Catheter Cardiovasc Interv. 2017 May;89(6):1035-1043

Authors: Dalvi B, Sheth K, Jain S, Pinto R

Abstract
OBJECTIVES: To assess feasibility, safety, and efficacy of the use of 40 mm Amplatzer septal occluder (ASO 40) for the closure of large atrial septal defects (ASD).
BACKGROUND: There is very little data available on closure of large ASDs with ASO 40.
MATERIALS AND METHODS: Case records of patients who underwent ASD closure with ASO 40 between 2002 and 2014 were retrospectively analyzed.
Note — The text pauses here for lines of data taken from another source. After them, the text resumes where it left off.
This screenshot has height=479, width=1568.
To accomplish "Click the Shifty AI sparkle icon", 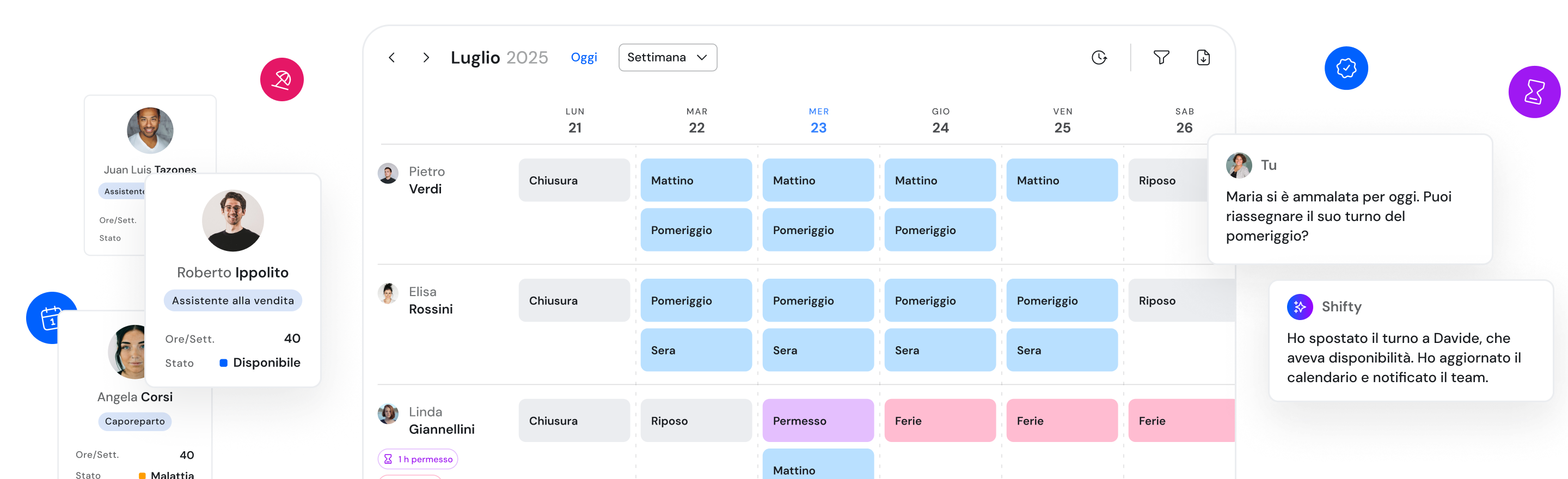I will 1300,307.
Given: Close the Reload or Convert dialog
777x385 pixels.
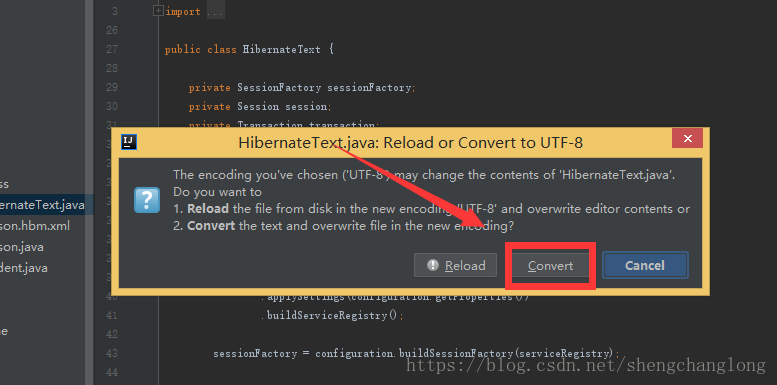Looking at the screenshot, I should pyautogui.click(x=687, y=139).
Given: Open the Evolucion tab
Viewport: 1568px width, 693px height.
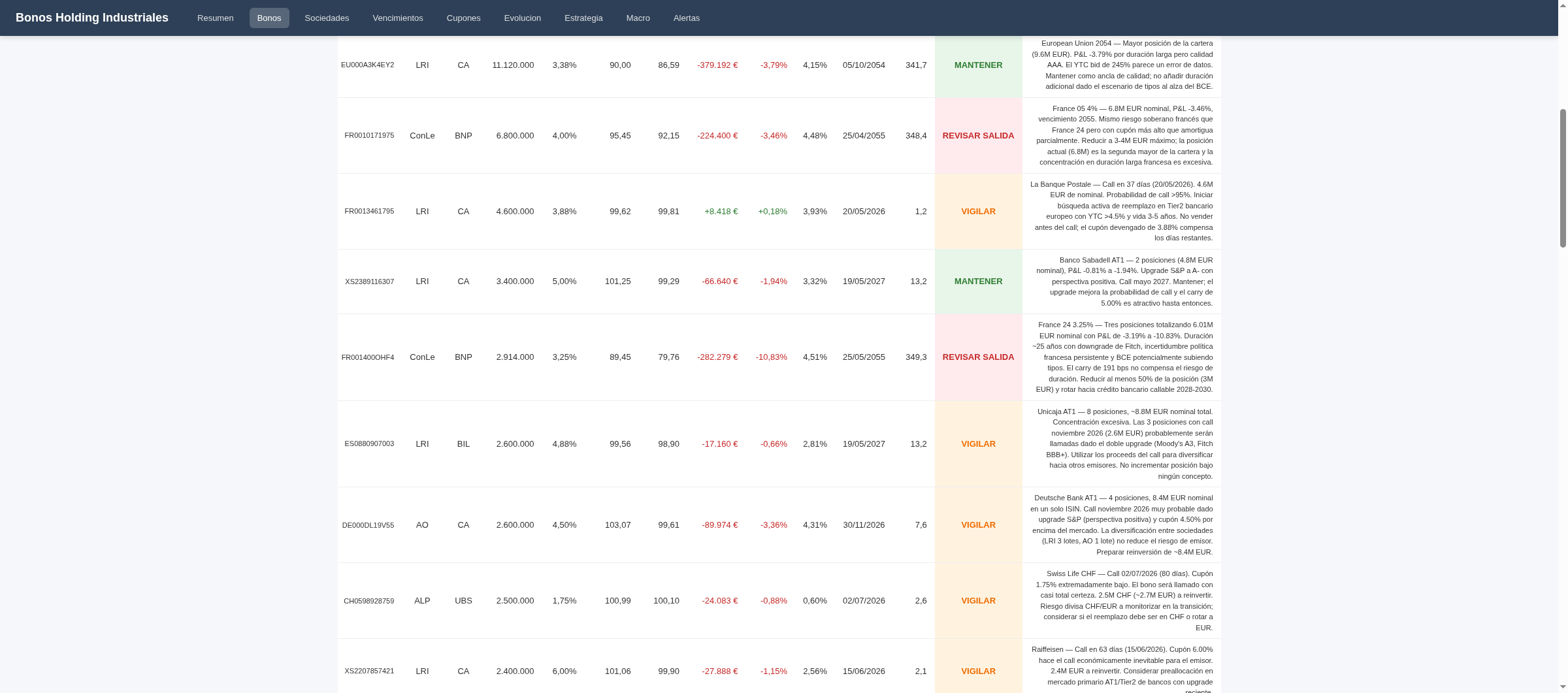Looking at the screenshot, I should pyautogui.click(x=522, y=18).
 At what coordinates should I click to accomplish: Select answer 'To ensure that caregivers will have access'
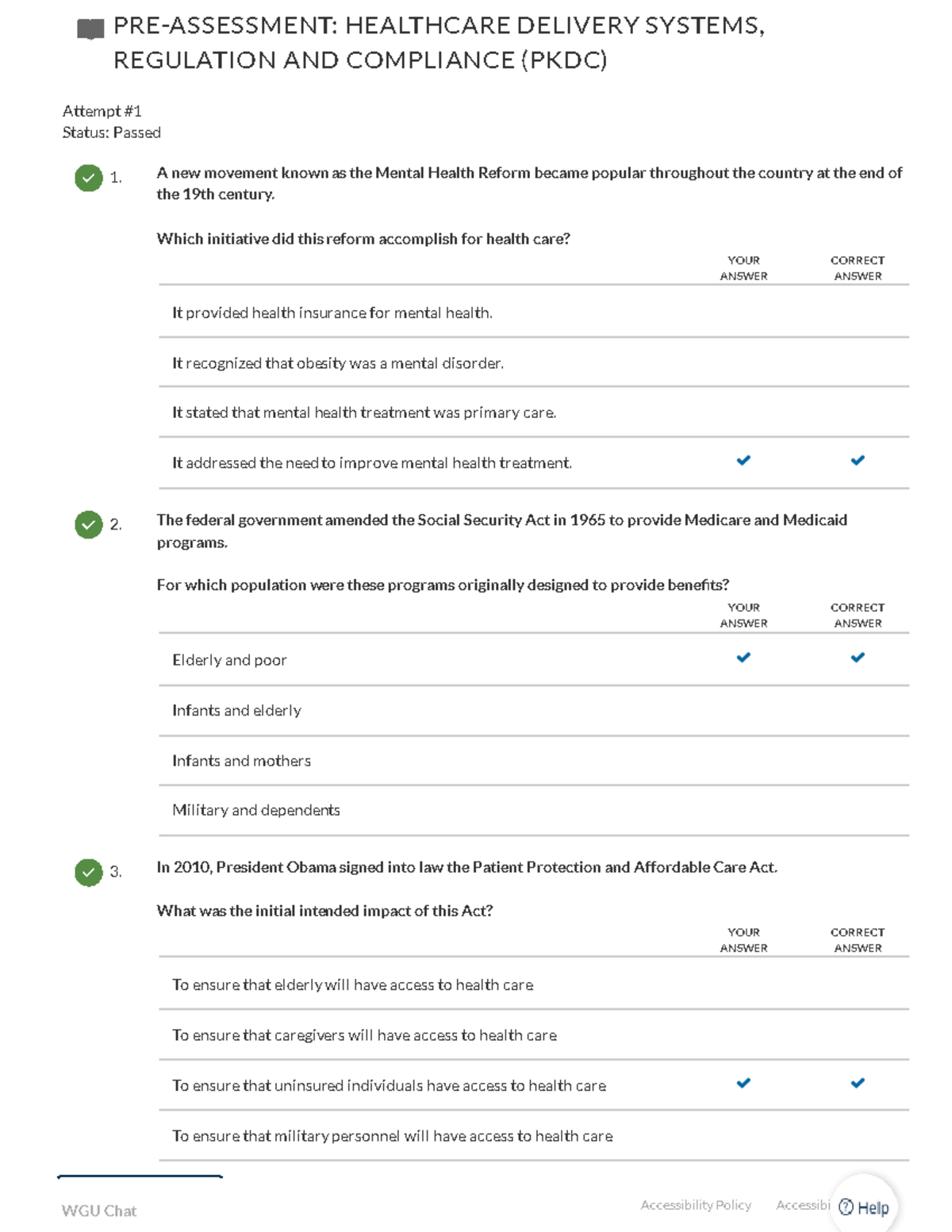pyautogui.click(x=534, y=1035)
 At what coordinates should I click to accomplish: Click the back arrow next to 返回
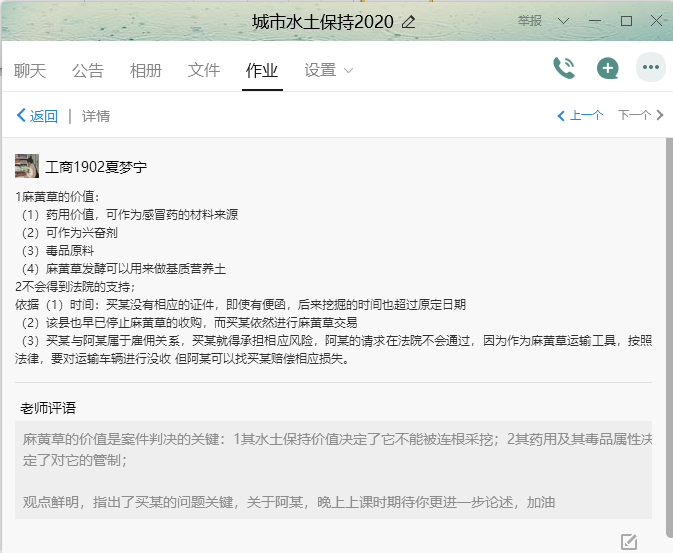click(x=21, y=116)
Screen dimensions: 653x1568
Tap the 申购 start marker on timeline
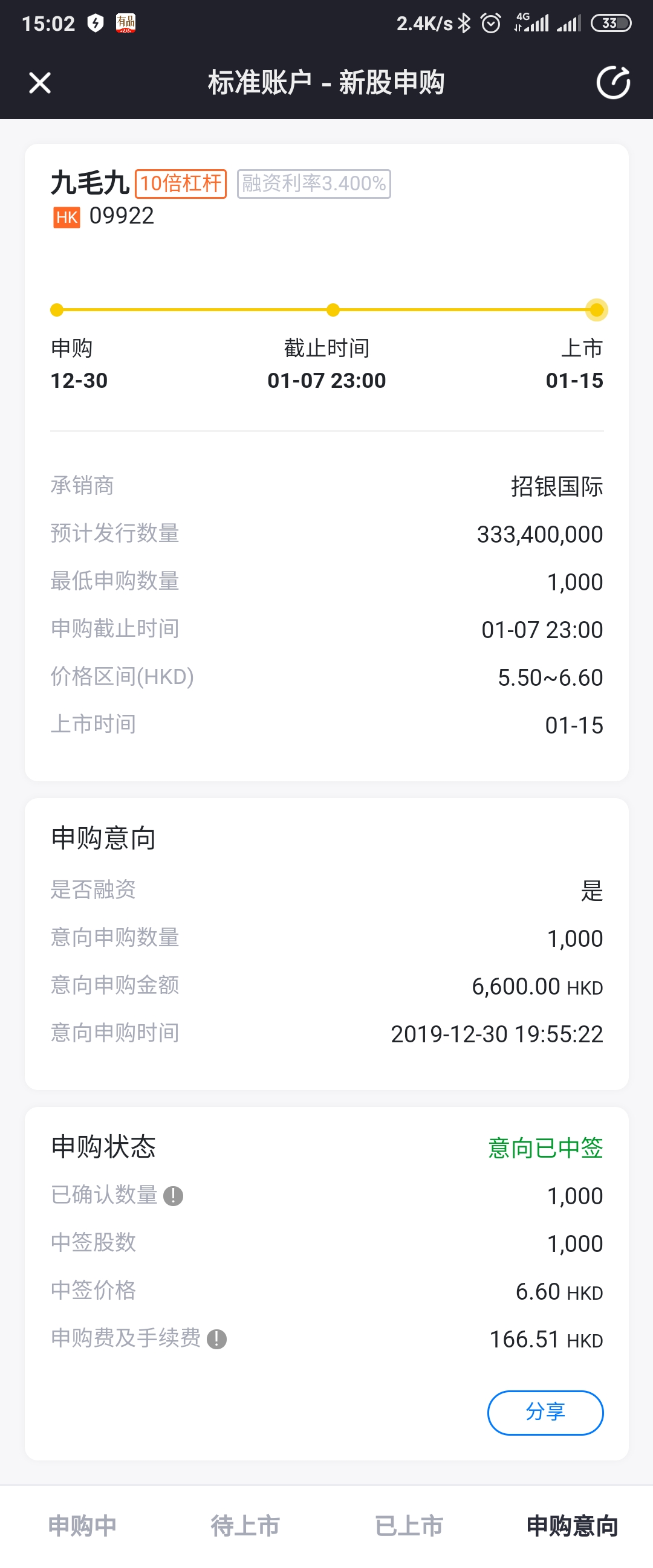point(57,310)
All patients had clinical, transthoracic, and transesophageal echocardiographic (TEE) evaluation prior to device closure. Postclosure follow-up was done at 6 weeks, 6 months, and annually thereafter.
RESULTS: 87 patients underwent ASD closure using ASO 40 during the study period. Mean age and weight of the group was 32.4 ± 11.6 years and 59.5 ± 11.3 kg respectively. Mean ASD diameter on TEE was 32 ± 2.8 mm. The balloon stretched diameter (N = 40) was 37.8 ± 1.3 mm. The balloon assisted technique was used in 80/87 patients for device deployment. The procedure was successful in 84/87 patients. Follow-up was available in 77 patients over a period of 44 ± 15.7 months. 3/77 patients had a small residual shunt. The severity of tricuspid regurgitation decreased in 40/77 patients. The pulmonary artery systolic pressure decreased from 49.7 ± 9.2 to 41.2 ± 6.2 mm Hg (N = 61; P < 0.05). The right ventricular diameter decreased from 35.1 ± 2.8 to 26.1 ± 3 mm (N = 77; P < 0.05).
CONCLUSION: ASO 40 can be used safely and effectively with promising short and intermediate term results.© 2016 Wiley Periodicals, Inc.

PMID: 27862916 [PubMed - indexed for MEDLINE]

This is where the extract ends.